Qui plus est, je ne vois pas en quoi les animaux que l’on élève intensivement aujourd’hui représentent un « danger » pour les êtres humains. Surtout que l’unique raison pour laquelle ils sont aussi nombreux, c’est du fait de l’élevage intensif que leur font subir les êtres humains, en forçant les femelles à avoir des bébés selon un rythme et une méthode qui sont tout sauf naturels (et qui contribue à réduire drastiquement leur espérance de vie).

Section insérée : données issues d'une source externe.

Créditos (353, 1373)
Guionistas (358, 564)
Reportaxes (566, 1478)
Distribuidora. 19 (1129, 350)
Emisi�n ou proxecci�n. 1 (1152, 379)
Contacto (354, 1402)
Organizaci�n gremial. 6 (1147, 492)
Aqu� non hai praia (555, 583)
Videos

Du coup je trouve que cet argument, qui consiste à évoquer le « danger » que représenteraient les animaux pour les humains pour justifier notre utilisation de ceux-ci, est plus un écran de fumée qu’autre chose. Cet argument invoque à mon avis une réalité complètement fantasmée où les êtres humains seraient entourés par des animaux dangereux et hostile et qu’on serait donc justifié dans notre oppression de ceux-ci. Si cette réalité existait peut-être il y a 10,000 ans, elle n’existe plus du tout aujourd’hui, donc je ne vois pas en quoi cet argument est recevable.
En ce qui concerne le racisme, je tiens à vous signaler que les discours racistes (dans nos sociétés, en tout cas) ont très largement tendance à « animaliser » les personnes non-blanches et en se faisant les inférioriser. Les animaux sont donc perçus comme la forme la plus inférieure de la vie. C’est également vrai pour les discours sexistes, d’ailleurs.
Ce que je veux dire, c’est qu’à mon avis le racisme et le sexisme sont (en partie) fondés sur une conception très spéciste des animaux, qui leur refuse toute individualité, tout intérêt propre. Je ne dis pas que le spécisme et le racisme sont identiques, je dis que les mécaniques qui les régissent sont similaires, comme elles le sont d’ailleurs pour tous les systèmes d’oppressions que je connais.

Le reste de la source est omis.